● WHAT YOU NEED TO DO
Give exactly the lines from the one with "Switch to the Review tab" through the final line of the listing below, both included, leaving out any pictures.

● MATERIAL FOR THE TASK
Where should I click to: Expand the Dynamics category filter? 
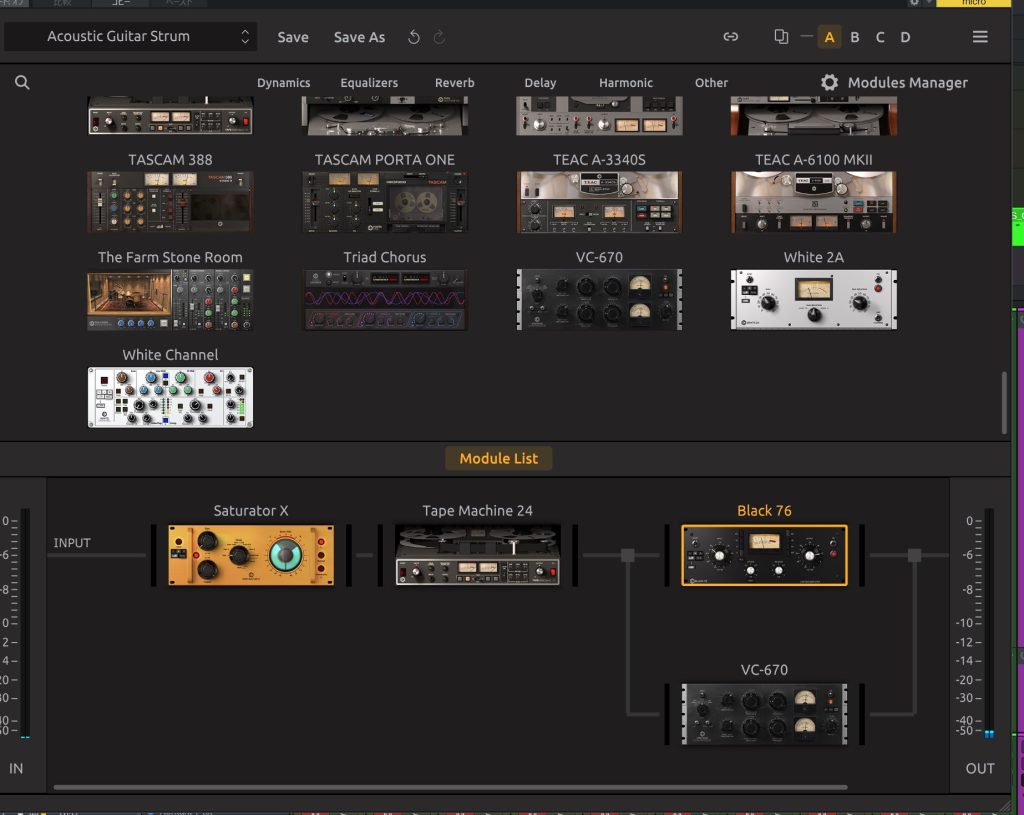[x=283, y=83]
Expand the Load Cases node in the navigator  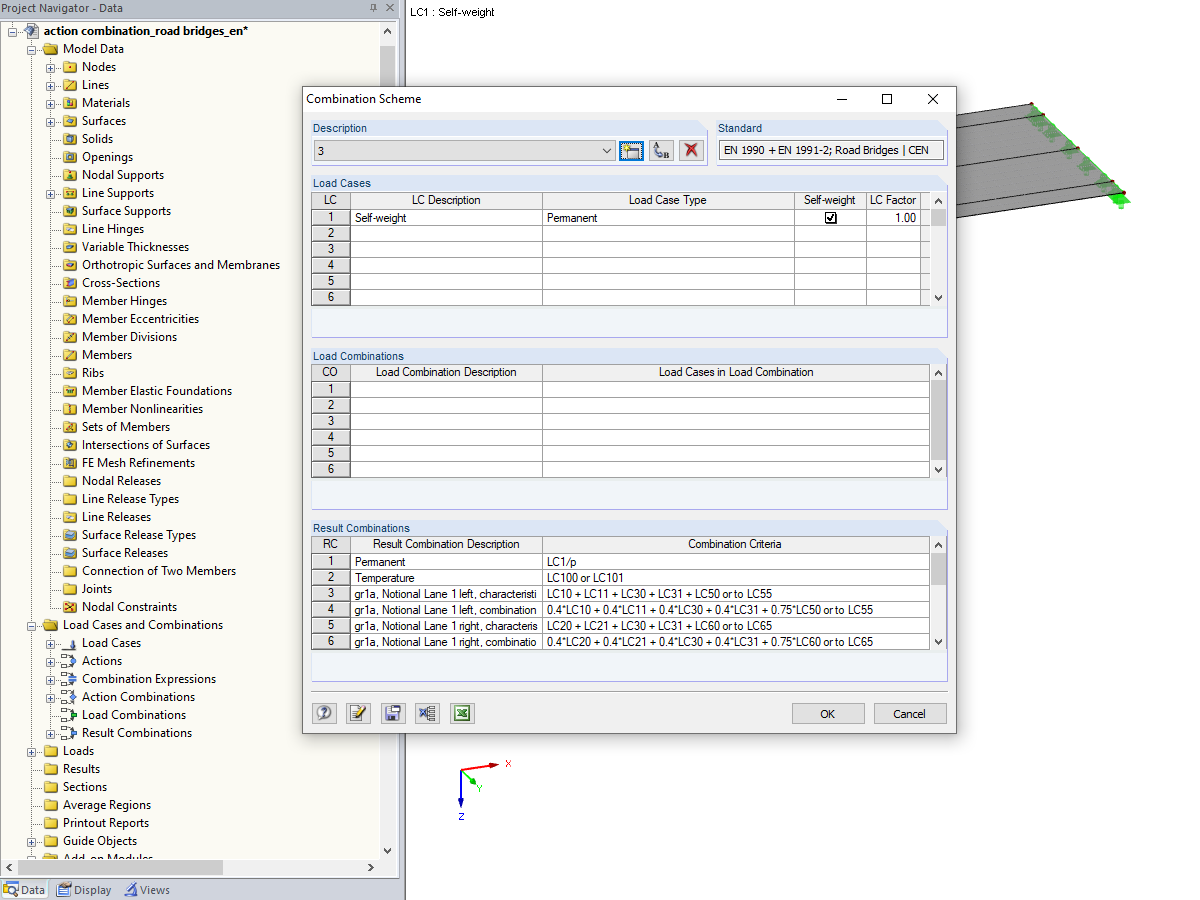click(50, 642)
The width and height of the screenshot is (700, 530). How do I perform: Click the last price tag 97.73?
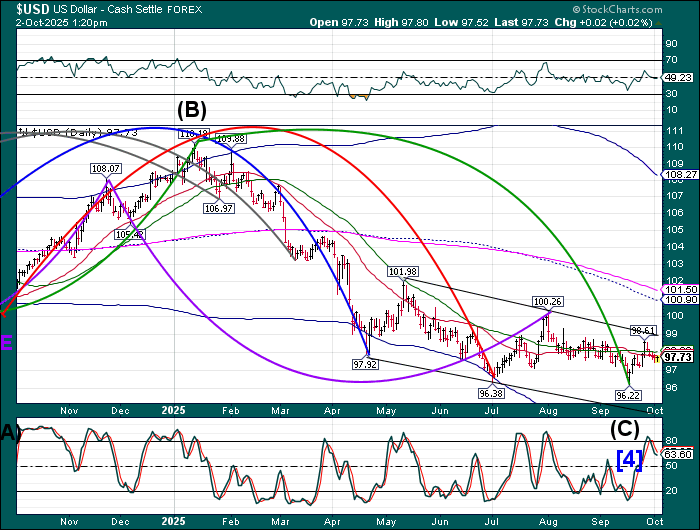click(679, 356)
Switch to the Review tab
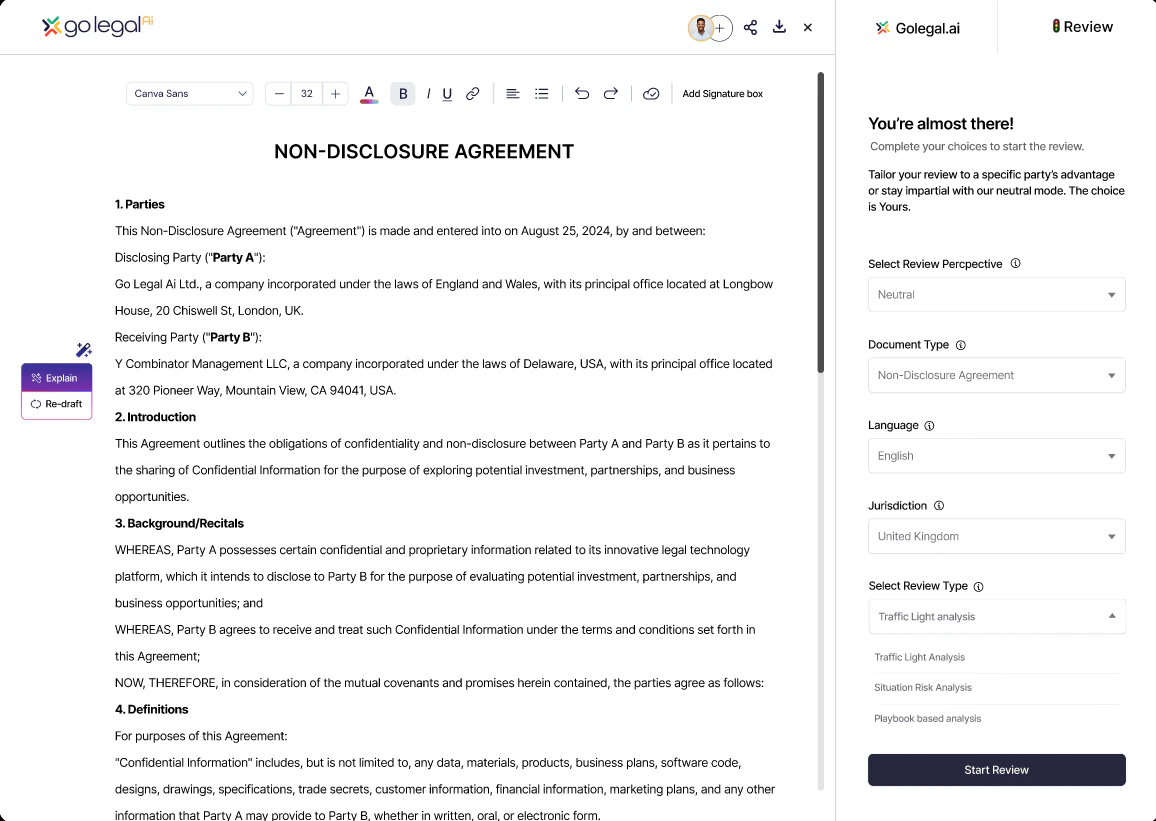The height and width of the screenshot is (821, 1156). 1082,27
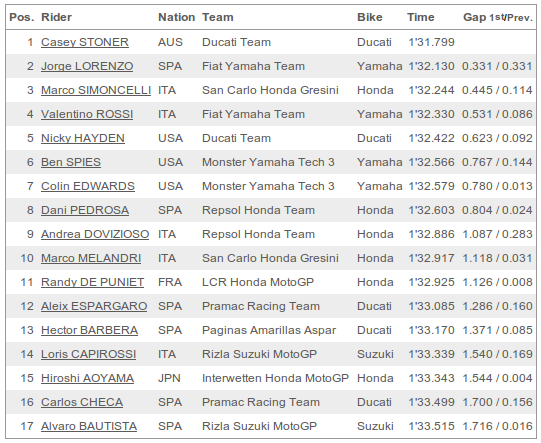The width and height of the screenshot is (541, 443).
Task: Click Marco SIMONCELLI rider name
Action: click(x=96, y=90)
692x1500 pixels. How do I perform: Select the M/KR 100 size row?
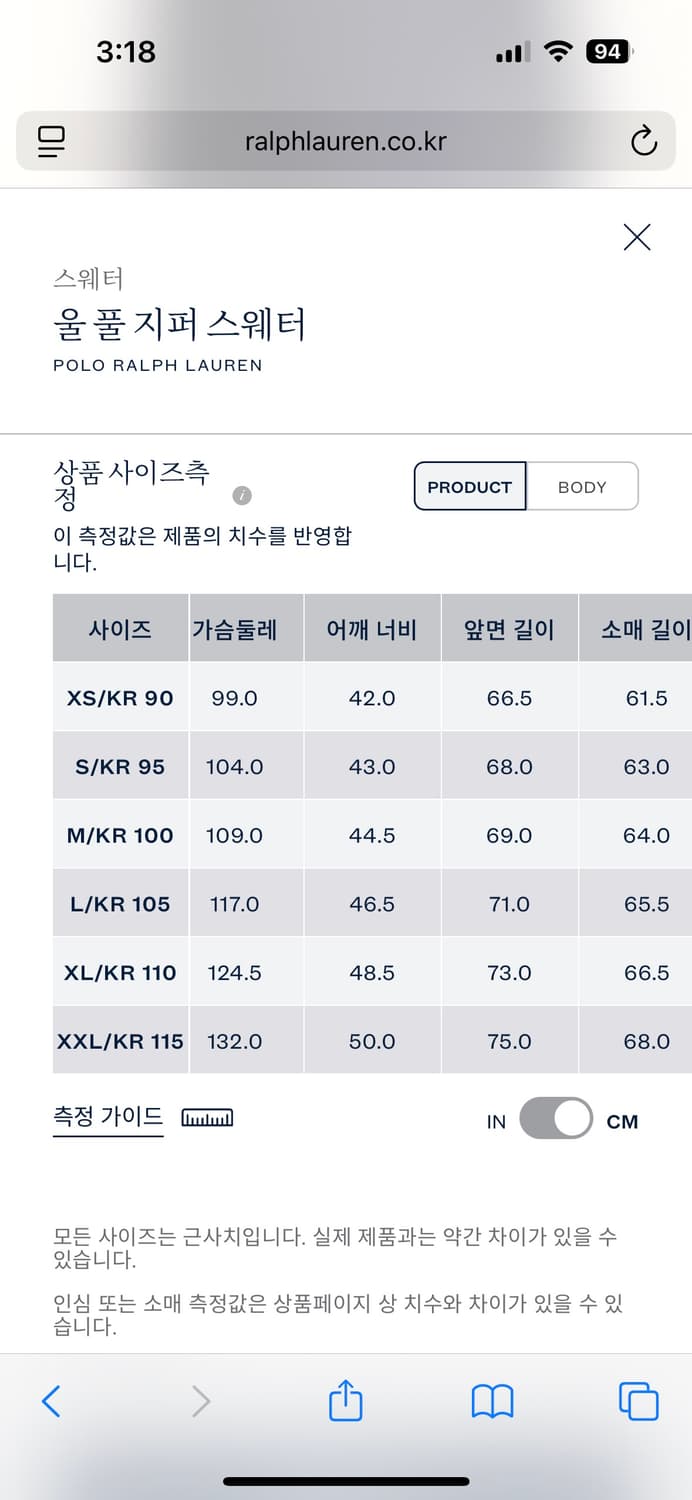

● WRITTEN REPLY
Switch to the Review tab
The height and width of the screenshot is (821, 1156). 1082,27
The width and height of the screenshot is (541, 443).
Task: Click Marco SIMONCELLI rider name
Action: click(x=96, y=90)
692x1500 pixels. How do I perform: Select the M/KR 100 size row?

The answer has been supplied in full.